Naukowcy UAM: teoria gender dyskryminuje
Głos sprzeciwu wobec wykładu ks. prof. Pawła Bortkiewicza potwierdza nasze obawy co do dyskryminacyjnych konsekwencji teorii gender – napisali w liście naukowcy z Uniwersytetu Adama Mickiewicza w Poznaniu.
List jest skierowany do sygnatariuszy „sprzeciwu wobec wykładu „Gender – dewastacja człowieka i rodziny” z 5. grudnia.
„Dziwimy się, że zamiast podjąć otwartą dyskusję, co jest zgodne z duchem uniwersytetu, postanowiliście sprzeciwić się wygłoszeniu wykładu księdza profesora Pawła Bortkiewicza w murach Uniwersytetu Ekonomicznego” – czytamy w liście.Naukowcy wyrażają również niepokój, że w imię teorii gender dokonywane są odgórne zmiany prawne wpływające na kształt edukacji i relacji społecznych. Mimo, wydawałoby się, szlachetnych haseł antydyskryminacyjnych, zmiany te prowadzą, w naszej opinii, do rzeczywistej dyskryminacji osób o innych poglądach – podkreślono.
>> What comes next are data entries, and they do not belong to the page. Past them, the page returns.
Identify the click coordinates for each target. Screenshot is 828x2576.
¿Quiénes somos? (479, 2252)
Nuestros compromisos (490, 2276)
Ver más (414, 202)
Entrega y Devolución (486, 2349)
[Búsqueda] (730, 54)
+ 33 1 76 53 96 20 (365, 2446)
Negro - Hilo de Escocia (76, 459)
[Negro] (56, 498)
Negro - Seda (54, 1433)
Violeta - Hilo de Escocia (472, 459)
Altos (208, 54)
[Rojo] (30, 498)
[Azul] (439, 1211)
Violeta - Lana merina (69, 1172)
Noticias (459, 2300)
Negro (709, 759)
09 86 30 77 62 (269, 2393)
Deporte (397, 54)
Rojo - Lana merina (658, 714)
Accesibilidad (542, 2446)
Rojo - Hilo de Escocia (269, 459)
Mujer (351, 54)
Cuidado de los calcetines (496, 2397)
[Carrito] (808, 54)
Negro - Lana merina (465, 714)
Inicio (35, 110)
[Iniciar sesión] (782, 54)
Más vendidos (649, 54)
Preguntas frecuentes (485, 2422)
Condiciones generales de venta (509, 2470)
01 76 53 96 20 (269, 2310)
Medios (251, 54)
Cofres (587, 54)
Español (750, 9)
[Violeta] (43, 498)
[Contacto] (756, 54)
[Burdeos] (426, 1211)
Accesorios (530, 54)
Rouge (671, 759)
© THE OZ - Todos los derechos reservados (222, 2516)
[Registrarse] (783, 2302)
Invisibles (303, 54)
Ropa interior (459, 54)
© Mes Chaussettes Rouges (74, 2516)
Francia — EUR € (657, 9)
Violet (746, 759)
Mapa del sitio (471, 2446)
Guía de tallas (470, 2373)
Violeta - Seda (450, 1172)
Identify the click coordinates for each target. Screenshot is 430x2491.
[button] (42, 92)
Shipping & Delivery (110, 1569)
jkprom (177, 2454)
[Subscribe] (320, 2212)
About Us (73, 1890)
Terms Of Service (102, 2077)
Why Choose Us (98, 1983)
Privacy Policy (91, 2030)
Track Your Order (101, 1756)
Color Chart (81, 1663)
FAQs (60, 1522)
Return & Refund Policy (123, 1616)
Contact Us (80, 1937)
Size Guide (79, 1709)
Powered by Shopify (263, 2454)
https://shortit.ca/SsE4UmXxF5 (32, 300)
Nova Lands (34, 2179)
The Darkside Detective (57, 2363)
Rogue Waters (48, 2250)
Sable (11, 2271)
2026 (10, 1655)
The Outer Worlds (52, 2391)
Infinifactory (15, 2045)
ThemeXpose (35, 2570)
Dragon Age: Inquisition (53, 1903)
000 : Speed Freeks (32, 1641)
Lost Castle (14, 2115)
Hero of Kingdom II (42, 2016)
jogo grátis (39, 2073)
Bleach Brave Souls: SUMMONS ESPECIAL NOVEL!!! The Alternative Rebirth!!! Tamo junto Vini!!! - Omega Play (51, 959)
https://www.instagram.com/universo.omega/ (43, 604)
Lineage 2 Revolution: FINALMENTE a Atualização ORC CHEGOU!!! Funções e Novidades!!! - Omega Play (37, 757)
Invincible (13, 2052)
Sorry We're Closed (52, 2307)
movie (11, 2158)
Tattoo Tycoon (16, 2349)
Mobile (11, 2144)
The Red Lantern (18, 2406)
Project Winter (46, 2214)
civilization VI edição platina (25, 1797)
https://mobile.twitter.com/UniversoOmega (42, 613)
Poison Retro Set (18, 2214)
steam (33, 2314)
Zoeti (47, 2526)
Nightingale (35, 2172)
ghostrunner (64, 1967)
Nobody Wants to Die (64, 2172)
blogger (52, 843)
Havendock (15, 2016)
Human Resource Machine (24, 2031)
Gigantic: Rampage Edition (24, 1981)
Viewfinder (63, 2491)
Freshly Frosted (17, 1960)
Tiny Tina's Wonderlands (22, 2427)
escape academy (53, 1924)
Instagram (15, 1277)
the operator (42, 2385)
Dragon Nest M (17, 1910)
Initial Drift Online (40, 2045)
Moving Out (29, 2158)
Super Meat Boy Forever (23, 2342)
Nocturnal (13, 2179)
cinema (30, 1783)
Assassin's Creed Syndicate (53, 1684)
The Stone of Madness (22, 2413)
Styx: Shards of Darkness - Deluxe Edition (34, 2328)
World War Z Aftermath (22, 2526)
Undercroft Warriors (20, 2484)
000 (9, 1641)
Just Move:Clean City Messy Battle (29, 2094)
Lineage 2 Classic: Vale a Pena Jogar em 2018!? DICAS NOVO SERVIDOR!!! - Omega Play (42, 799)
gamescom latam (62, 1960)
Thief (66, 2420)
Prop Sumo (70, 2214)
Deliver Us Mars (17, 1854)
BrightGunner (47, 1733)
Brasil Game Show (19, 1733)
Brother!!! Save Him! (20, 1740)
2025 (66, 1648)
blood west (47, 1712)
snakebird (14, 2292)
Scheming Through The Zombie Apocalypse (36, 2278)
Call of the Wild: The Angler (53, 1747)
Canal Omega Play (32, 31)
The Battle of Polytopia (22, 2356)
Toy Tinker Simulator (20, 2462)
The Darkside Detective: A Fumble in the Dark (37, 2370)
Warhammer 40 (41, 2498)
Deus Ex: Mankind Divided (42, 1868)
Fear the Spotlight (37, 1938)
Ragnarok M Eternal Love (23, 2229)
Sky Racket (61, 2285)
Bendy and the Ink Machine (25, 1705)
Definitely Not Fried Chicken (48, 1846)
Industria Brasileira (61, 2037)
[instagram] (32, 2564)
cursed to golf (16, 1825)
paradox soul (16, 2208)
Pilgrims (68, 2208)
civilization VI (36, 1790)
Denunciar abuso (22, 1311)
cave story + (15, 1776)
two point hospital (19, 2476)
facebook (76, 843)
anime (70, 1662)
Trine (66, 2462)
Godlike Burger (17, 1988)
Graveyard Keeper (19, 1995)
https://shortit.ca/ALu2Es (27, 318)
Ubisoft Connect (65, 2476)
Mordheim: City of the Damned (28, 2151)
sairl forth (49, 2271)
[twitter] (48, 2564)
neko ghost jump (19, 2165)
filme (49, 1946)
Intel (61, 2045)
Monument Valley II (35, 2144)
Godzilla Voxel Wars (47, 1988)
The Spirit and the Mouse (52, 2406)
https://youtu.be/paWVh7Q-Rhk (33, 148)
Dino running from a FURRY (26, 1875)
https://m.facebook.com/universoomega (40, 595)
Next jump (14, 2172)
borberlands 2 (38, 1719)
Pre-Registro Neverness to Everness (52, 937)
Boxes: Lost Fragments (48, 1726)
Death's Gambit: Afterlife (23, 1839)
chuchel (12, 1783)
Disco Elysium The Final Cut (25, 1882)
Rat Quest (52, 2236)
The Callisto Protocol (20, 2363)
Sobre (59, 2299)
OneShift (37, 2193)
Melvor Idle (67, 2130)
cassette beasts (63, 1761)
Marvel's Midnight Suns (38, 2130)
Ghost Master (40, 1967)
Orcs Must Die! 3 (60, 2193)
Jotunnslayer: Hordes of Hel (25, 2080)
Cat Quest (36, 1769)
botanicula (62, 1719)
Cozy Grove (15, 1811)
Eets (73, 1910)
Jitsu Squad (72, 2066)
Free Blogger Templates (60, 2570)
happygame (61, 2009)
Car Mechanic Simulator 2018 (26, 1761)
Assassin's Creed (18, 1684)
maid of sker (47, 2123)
Z inicjatywą wystosowania listu wyszli pracownicy Instytutu Historii Sztuki UAM. Pod listem podpisał się m.in. dr Jerzy Kaczmarek z Instytutu Socjologii UAM.
– Jako pracownik uniwersytetu, cenię wartości uniwersyteckie, a taką wartością jest prawo do nieskrępowanego przedstawiania poglądów, prawo do nieskrępowanej dyskusji, wolnej od przemocy. To był impuls, który przeważył, że ten list podpisałem. Zarówno jedna jak i druga strona ma prawo do przedstawiania swoich poglądów. Natomiast obecnie coraz częściej, dzieje się tak, że tej drugiej stronie odbiera się to prawo, dlatego jest mój sprzeciw – podkreśla dr Jerzy Kaczmarek.